Closed gerlowskija closed 9 months ago
Note, this is a part of #616
Also I think it would be good to keep the /system
handler in use for the Liveness probe (since that says whether Solr is running or not), and use the /health
handler for the Readiness probe. Some kubernetes environments like these probes to be different, and also I see a problem where Solr is restarted on GC pauses (causing ZK live node issues), when that would only make the problem worse. See #504 for some more information.
Ah ok, makes sense. I didn't realize there'd been some discussion around differentiating them - will take a second pass for that shortly.
Ah, good call - done!
Thinking on this a bit more - there is at least one downside to using /admin/info/health
for readiness that I'm not sure has been raised.
Unlike the /system
, /health
will return an error on nodes with bad ZK connections and prevent them from receiving traffic if ZK goes down. That makes sense for lots of traffic like admin requests or updates - no point sending any of those requests to a SolrCloud node that has no ZK. But it'll block other traffic that would've succeeded too - like queries, which Solr can sometimes continue to serve even without ZK.
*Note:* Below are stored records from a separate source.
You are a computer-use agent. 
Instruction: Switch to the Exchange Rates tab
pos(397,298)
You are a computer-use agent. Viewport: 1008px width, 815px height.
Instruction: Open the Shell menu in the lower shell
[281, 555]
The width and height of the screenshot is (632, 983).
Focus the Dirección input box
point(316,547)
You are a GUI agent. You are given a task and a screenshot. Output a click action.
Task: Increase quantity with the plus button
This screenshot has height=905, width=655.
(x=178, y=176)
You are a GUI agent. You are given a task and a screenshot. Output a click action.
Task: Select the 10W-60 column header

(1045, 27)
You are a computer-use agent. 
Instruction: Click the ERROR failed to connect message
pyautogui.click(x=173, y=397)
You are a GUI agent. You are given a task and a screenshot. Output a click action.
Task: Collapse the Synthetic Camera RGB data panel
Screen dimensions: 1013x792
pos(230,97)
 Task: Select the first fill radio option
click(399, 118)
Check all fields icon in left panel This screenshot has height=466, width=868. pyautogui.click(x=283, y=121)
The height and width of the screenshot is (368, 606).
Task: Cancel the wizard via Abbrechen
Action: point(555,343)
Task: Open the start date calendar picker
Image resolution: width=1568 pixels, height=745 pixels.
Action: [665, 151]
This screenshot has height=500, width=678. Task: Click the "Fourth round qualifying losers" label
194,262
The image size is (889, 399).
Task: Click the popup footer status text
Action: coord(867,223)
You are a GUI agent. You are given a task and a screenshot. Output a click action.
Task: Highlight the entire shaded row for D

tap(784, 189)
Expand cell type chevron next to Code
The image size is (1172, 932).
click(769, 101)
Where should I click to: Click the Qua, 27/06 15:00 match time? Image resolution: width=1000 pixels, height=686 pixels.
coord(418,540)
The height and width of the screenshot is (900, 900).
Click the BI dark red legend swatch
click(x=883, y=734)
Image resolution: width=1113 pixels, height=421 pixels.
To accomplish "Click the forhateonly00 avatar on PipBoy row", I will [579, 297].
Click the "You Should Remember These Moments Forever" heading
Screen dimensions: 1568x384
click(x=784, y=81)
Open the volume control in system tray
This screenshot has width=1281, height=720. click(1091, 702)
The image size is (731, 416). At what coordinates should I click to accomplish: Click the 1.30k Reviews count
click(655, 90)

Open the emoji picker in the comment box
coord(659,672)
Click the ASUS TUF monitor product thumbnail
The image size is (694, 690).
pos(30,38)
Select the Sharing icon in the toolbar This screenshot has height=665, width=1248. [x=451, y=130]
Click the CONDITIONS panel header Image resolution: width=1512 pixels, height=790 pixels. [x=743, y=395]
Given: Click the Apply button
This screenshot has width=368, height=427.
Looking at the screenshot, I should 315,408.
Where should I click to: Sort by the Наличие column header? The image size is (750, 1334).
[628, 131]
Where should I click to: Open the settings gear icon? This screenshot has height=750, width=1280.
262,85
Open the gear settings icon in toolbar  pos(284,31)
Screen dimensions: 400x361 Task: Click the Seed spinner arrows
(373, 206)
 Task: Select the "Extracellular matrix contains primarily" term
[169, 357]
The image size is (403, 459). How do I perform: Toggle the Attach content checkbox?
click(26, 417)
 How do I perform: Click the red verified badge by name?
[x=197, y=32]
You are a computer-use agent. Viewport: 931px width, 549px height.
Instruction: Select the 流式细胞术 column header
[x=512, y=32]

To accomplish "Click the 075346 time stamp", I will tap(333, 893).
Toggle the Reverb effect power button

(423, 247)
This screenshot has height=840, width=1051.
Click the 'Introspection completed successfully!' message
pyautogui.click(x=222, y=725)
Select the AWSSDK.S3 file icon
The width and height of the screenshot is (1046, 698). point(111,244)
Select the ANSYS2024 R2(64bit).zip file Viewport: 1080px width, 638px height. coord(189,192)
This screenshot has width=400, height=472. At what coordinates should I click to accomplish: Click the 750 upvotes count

Overall I think the additional intelligence and fidelity that /health
gives us as a readiness probe is worth this slight degradation in how we'd route traffic in response to a total catastrophe. Just wanted to call it out in case others disagree. I'll add a sentence or two documenting this aspect of things and then merge, but I'll leave this out here for a few more days to give folks a chance to chime in.
Now that the operator expects Solr versions >=8.11, we can use Solr's /admin/info/health endpoint as our default readiness probes. This change also means that the operator now defaults to different Solr endpoints for liveness vs readiness probes, which satisfies what some consider a best practice.